ころねっとセミナーだより 〜セミナー議事録〜

第44回セミナーだより
 第四十四回のころねっとセミナーは、臨床心理士・西野敏夫先生の講演ビデオを視聴したのち、ミーティングを行いました。講演のテーマは、「アダルトチルドレン(AC)再考」です。なお、この講演は、一九九八年四月に開催された「第一回ころねっとセミナー」を収録したものです。
【講演ビデオの概要】

 ACは、アルコール依存者とその配偶者によって育てられた子どもを指しますが、現在では、アルコール依存症だけでなく、ギャンブルや薬物などさまざまな依存を持った家庭の子どもにも同じような傾向が見られることが分かっています。
 ACのことはここ数年(一九九五年〜九七年)マスコミが大きく取り上げたので、その概念が一気に広がりました。そこで、自分がACだと自己認知する人が増えたと同時に、ACに関して混乱が見られるようになりました。このような状況を踏まえて、斎藤学先生は、ACについて、もう一度整理して考え直そうという意見を述べています。そして、混乱を回避するために「アダルトチルドレン(AC)」という言葉は、使わないと表明されました。
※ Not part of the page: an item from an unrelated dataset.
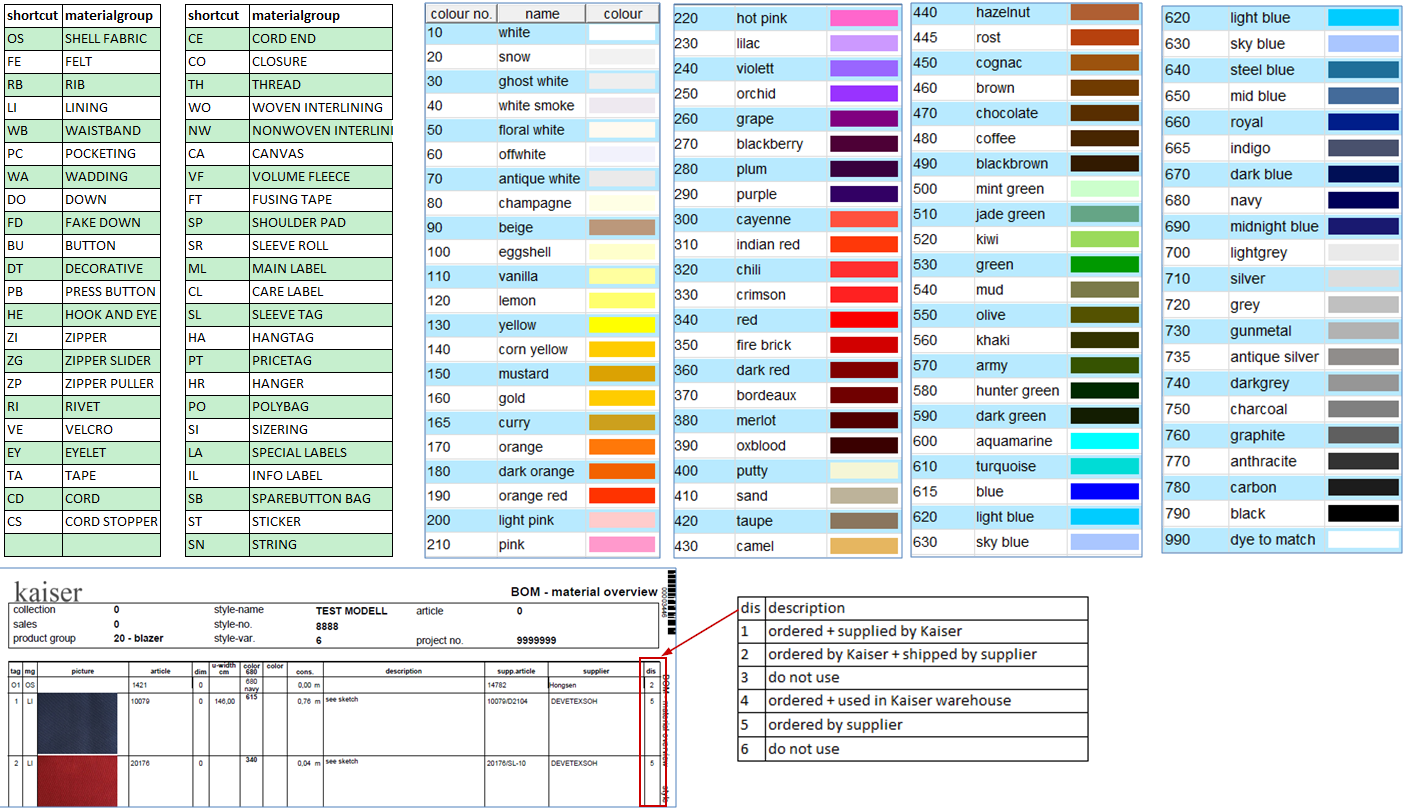The height and width of the screenshot is (809, 1406).
Task: Click the hot pink colour swatch
Action: click(x=863, y=18)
 斎藤先生は、ACに代わる言葉として、トラウマ・サバイバーという言葉を使っています。言葉はどう変わっても、自分を許し、失敗してもそれにこだわらず、どう対処するかが大切なことだと思います。
【ビデオ視聴後の感想】
  • 第一回のころねっとセミナーに参加し、このお話は直接お聞きしましたが、ビデオで再度お聞きしても、また、得るところがあるお話でした。四年半前に比べ、今回は体に染みるようにわかるという気がしました。「失敗をしてもよい。失敗した時にどう対応するかだ」。きっと、これこそが生きていくために必要な力だと思うのですが、私はまさにこの力を 我が子たちから奪ってきた母でした。そして、これからの私は、他人からの評価にとらわれすぎず、大切なことは何かを見極めながら生きていけたら、と思っています。
  • 気持ちが楽になるお話でした。自分に「まあ、いいか」と言ってあげることは難しいけど大事なことですね。
  • 結果にとらわれず、プロセスを楽しむ。失敗を恐れず、失敗後の対応が大切である等、経験から出て来た言葉だと思うが説得力がある。
  • アダルトチルドレン=大人のように過ごした子供、子供らしくない子供って呼び方より、サバイバー=サバイバルをしている人、子供時代の苦しみから生き残った者、子供時代の悪影響と戦っている人、っていう呼び方の方がカッコイイですね〜!
  • 自分のくせになったパターンは変えることが本当にむずかしいので、何度も話をきいて思い出すのが大事と痛感しました。